A unicorn living in New York should be called a uNYcorn instead.

Just because your football team calls itself the unicorns doesn’t mean they can play in the corn field.

A guy walks into Starbucks and orders a Frappe with unicorn hair and newt eyes
– It was quite the tall order

“You’re my unicorn.”

A scary unicorn that wakes kids up in the night with fear should be called a night-mare.

You can get unicorn coffee at Uni-cafes. They taste like magic.

Most unicorns start off as poor hunters until they can really horn their skills.

Why cant unicorns become politicians?
– They get straight to the point and can be shown to be true

A unicorn’s favorite sports activity is running in mare-athons.

Unicorns love going to schools
– because they love wearing their uni-forms.

Have you seen Jake’s new custom trumpet?
– Yeah, that’s quite a unique horn, I’d know it anywhere.

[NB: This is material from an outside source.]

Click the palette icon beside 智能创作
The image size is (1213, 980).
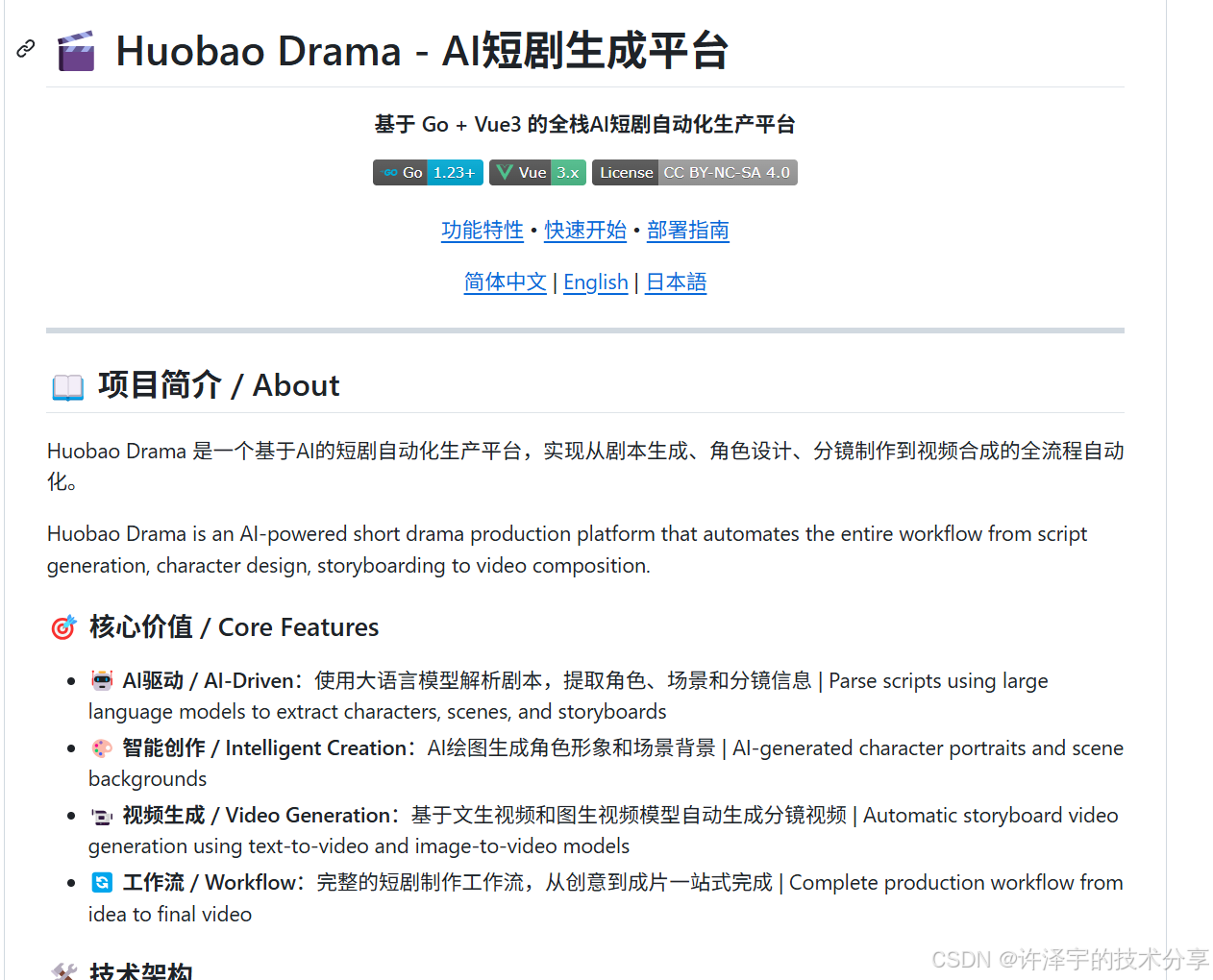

A unicorn without testicles
– is called a eunuchorn

What do you get if you remove the horn from a unicorn?
– A eunuch

On Sundays, unicorn mothers usually love to bake UniCorn muffins

I thought I saw a mythical horse with a horn in the forest,
– but when I went back in search of it, it was uni-gone.

What do you call the dandruff found on unicorn manes?
– Corn flakes of course.

My girlfriend is like a unicorn
– She doesnt exist

“I still believe in unicorns.”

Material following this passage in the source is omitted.